Франция должна была всемерно поддерживать квебекцев в их стремлении остаться североамериканскими французами. Она не должна была активно содействовать распаду Канадской федерации; отпадение Квебека, вероятно, повлекло бы за собой другие отпадения. Во всяком случае, решать подобало квебекцам, а не европейским французам.

В 1967 году Генерал задел еврейское сообщество и израильтян, заявив заранее, что осудит ту из сторон, которая первой употребит оружие; таким образом, он осудил Израиль, не приняв во внимание смягчающих обстоятельств. Более того, по причинам, которые мне до сих пор не понятны, он возложил на Соединенные Штаты часть ответственности за Шестидневную войну. Набросав в общих чертах свой вариант решения, он пессимистически заключил: «Невозможно представить, как могло бы родиться какое-либо соглашение — не фиктивное, по тем или иным пунктам, а реальное, с целью совместных действий, — пока одна из четырех величайших держав не покончит с гнусной войной, которую она ведет в другой точке земного шара. Ибо в сегодняшнем мире все взаимозависимо. Если бы не вьетнамская драма, конфликт между Израилем и арабами не приобрел бы такой остроты; и если завтра в Юго-Восточной Азии восстановится мир, он скоро восторжествует и на Ближнем и Среднем Востоке, благодаря общей разрядке напряженности, которая последует за этим событием».

Все в этом анализе казалось мне искусственным, произвольным и попросту ложным. Какая связь между концентрацией египетских войск на Синайском полуострове или закрытием Тиранского пролива и войной во Вьетнаме? Сейчас нам известно, что ухода американцев с полуострова Индокитай было недостаточно для восстановления мира на Ближнем Востоке. Арабо-израильский конфликт начался до интервенции американцев в Южном Вьетнаме и продлился дольше, чем она. После Шестидневной войны и победы Израиля, которую сам генерал де Голль, судя по его пресс-конференции, предвидел, Франция присоединила свой голос к голосам Советского Союза и арабских стран в Организации Объединенных Наций. Я написал по этому случаю статью, озаглавленную «Зачем?», где безудержно критиковал дипломатию Генерала.

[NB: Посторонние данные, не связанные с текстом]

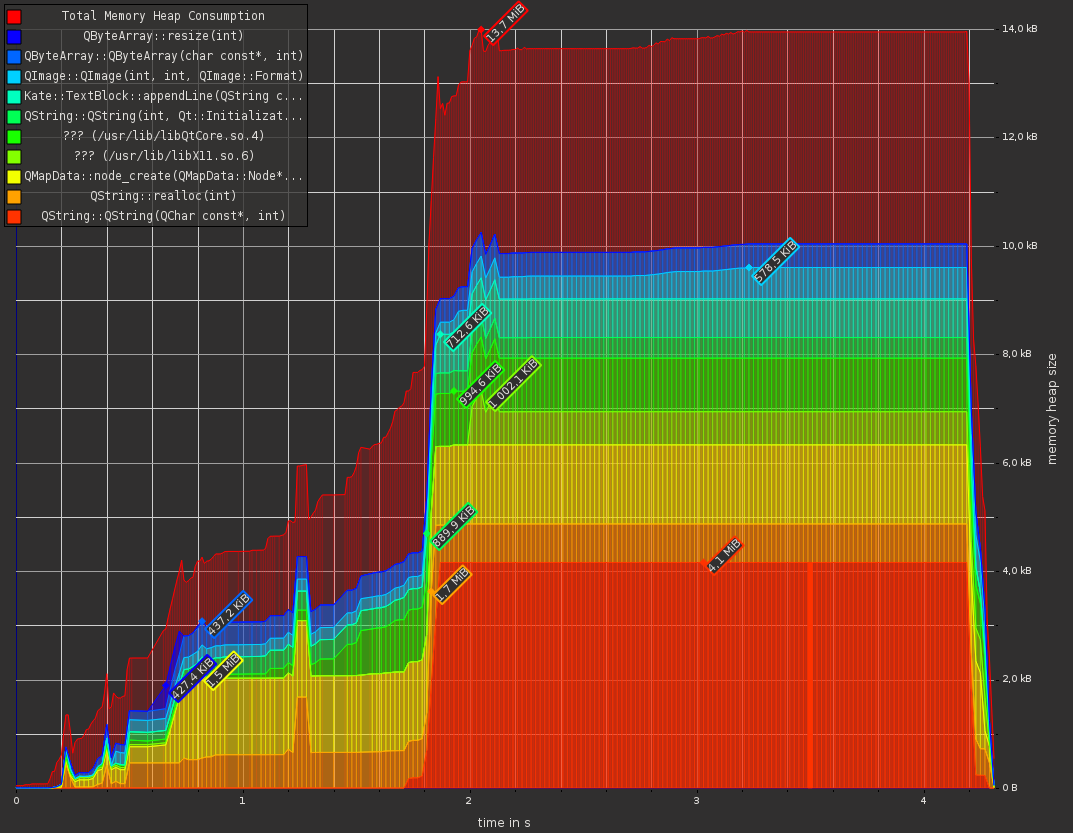Image resolution: width=1073 pixels, height=833 pixels.
Task: Click the green libQtCore.so.4 legend swatch
Action: (x=14, y=137)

Первое возражение: содействует ли французская акция умиротворению в регионе? «Если цель французской дипломатии — способствовать принятию решения, которое будет иметь длительные результаты, то присоединение Франции к советско-арабским положениям кажется по меньшей мере неспособным привести к этой цели».

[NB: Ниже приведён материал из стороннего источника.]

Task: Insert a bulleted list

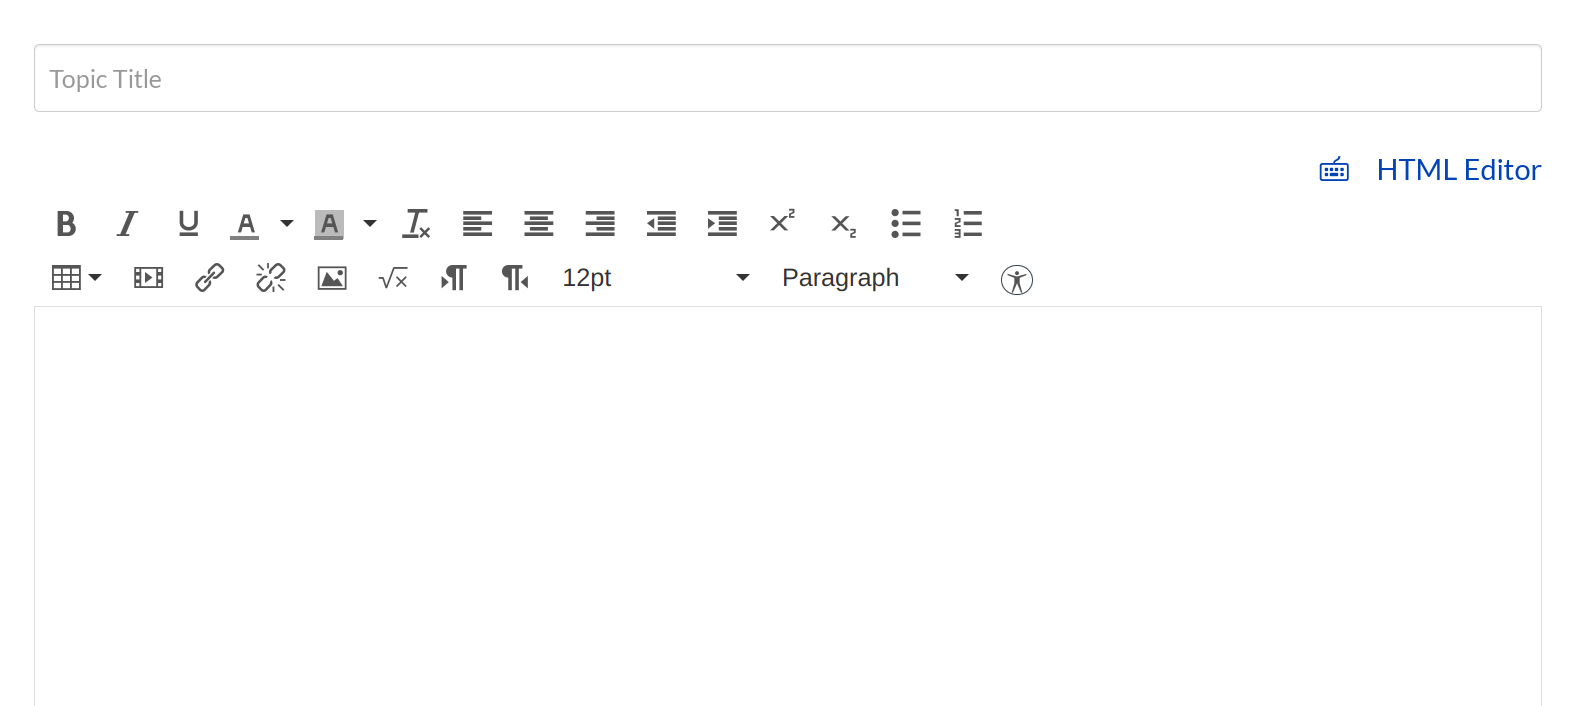Action: (906, 224)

Второе возражение: «Будем говорить на языке строгого реализма. Государства Черной Африки, чьи руководители занимают умеренные позиции, обеспокоены или возмущены. Поставки советского оружия Алжиру, так называемая революционная политика г-на Бумедьена вызывают тревогу в Тунисе и Рабате, где относились с пониманием к нейтралитету Франции, но не постигают активных просоветских действий, сознательной поддержки всех тех в третьем мире, кто упорно проявляет самые враждебные чувства к американцам и Западу».

Я оспаривал новые тенденции французской дипломатии: «В 1960 году генерал де Голль принимал г-на Бен Гуриона как представителя „дружественной и союзной страны“. В 1967-м Израиль, обязанный Франции своим оружием, чувствует, что тот же генерал де Голль обращается с ним как с врагом. Надо ли понимать, что друзья Соединенных Штатов — враги Франции? Что враги советских или арабских революционеров — тем самым враги Франции? Франция отдаляется от своих партнеров по Общему рынку и других стран атлантической зоны, от тех, с кем она теснее всего связана экономикой, культурой, идеалом…»

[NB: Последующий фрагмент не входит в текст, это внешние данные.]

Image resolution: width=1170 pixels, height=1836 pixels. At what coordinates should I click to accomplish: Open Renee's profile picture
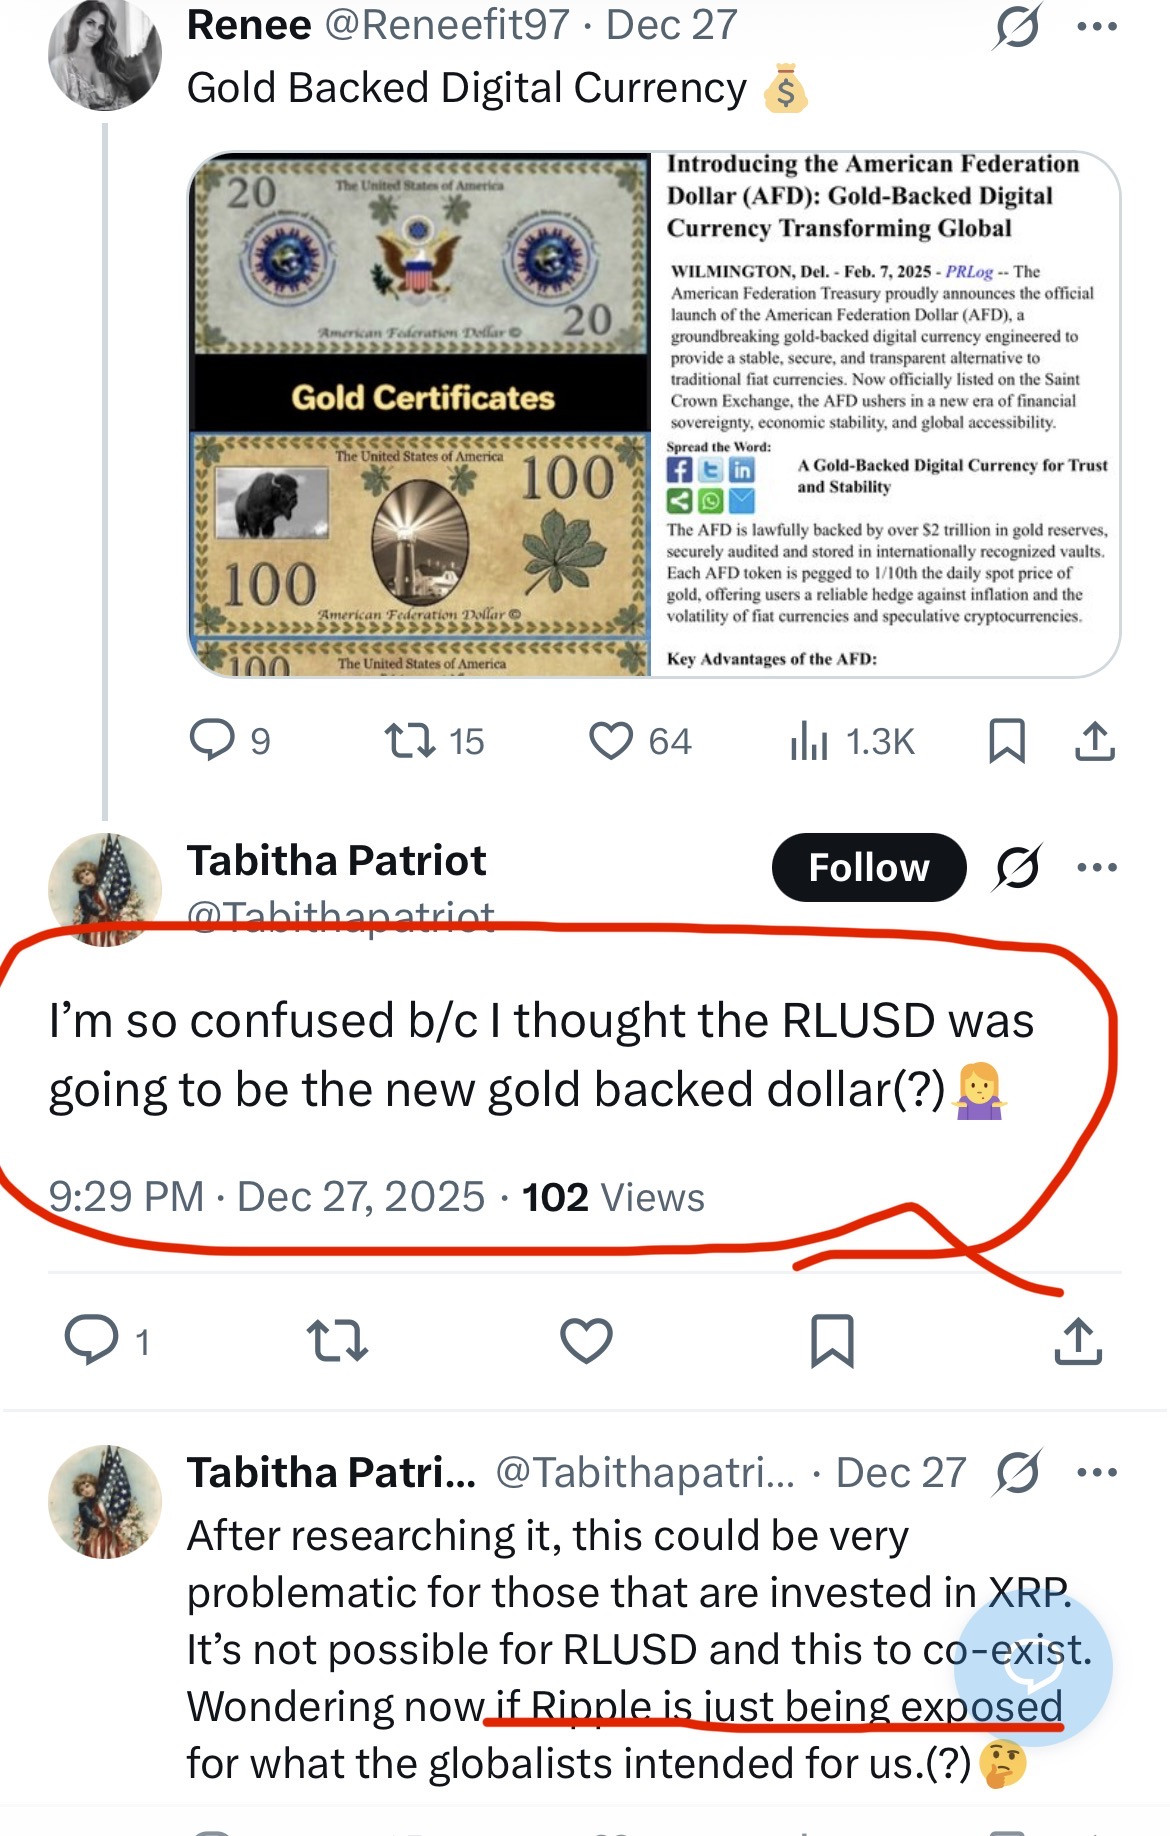104,54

И заключительные строки: «С самого начала ближневосточного конфликта я испытывал ощущение, что сама логика дипломатии президента Республики побудит его присоединиться к советскому лагерю. Но сегодня я спрашиваю себя с тревогой: все ли еще идет речь о логике разума или только о логике страстей?» Более того, я коварно процитировал фразу, сказанную генералом де Голлем в 1949 году: «Мне хорошо известно, что жалкие люди претендуют заменить, как они выражаются, силу политикой. Но не бывает никакой политики, даже — и в особенности — политики великодушной, при отказе от силы. Что касается Индокитая, кое-кто ратует за решение „по Хо Ши Мину“, которое в действительности является капитуляцией».

Конечно, Генерал мог ответить, что ситуация полностью изменилась. В 1949–1951 годах он верил в близость третьей мировой войны, во всяком случае, считал ее возможной, даже вероятной. В 1967-м сдерживание коммунизма его более не интересовало. Но был ли он прав, полагая, что коммунистический экспансионизм уже перестал быть постоянной угрозой, источником планетарного кризиса второй половины этого века и предположительно века грядущего?

На статью «Зачем?» Жан Полан отозвался открыткой от 8 июля 1967 года, заполненной его неподражаемым почерком: «Мне часто хотелось Вам написать. Но что сказать, чего бы Вы не знали лучше меня? Ваша последняя статья в „Фигаро“ восхищает ясностью, последовательностью, умом. Как жаль, что наш друг Гретюизен не с нами и не может прочесть ее…» В постскриптуме он добавлял: «Чего хочет де Голль? У меня чувство, что, побывав Моррасом (и еще таким М., который преуспел), он мечтает стать неким Лениным — если возможно, не чересчур кровавым. Мальро никогда мне не рассказывал о каких-нибудь признаниях Генерала. Но разве его столь парадоксальная дружба с Мальро — не своего рода признание?»

Какие замечания о голлистской дипломатии можно сделать на основе предыдущих страниц?

Оставим в стороне военные годы. В период, когда генерал де Голль еще не был признан главой временного правительства Республики, его деятельность развивалась в русле как внутренней, так и внешней политики. Он достиг своей цели, поскольку желал прежде всего, чтобы «Свободная Франция» официально стала Францией. В своих военных операциях против позиций, власти которых оставались верными Виши — в Дакаре, Сирии, на Мадагаскаре, — он не был удачлив. Военные и чиновники сопротивлялись «свободным французам» упорнее, чем англичанам и американцам. Будь пропаганда другой, будь отношение к людям, повиновавшимся Маршалу, менее агрессивным, удалось ли бы смягчить ожесточенность гражданской войны между французами, если уж не избежать ее совсем? Никто не сможет сказать это. Однако события позволяют сделать заключение, по крайней мере в виде гипотезы, что манихейская интерпретация перемирия, принятая с самых первых дней и сохраненная невзирая ни на что, почерпнута из области легенд или героического эпоса. Ни магистраты после Освобождения, ни большинство французов не разделяли этого эпического видения. Обращение от 18 июня не утратило своего нравственного и политического значения, но речи, произнесенные непосредственно вслед за Обращением, принадлежали уже вождю партии, а не выразителю чувств страны, которой заткнули рот.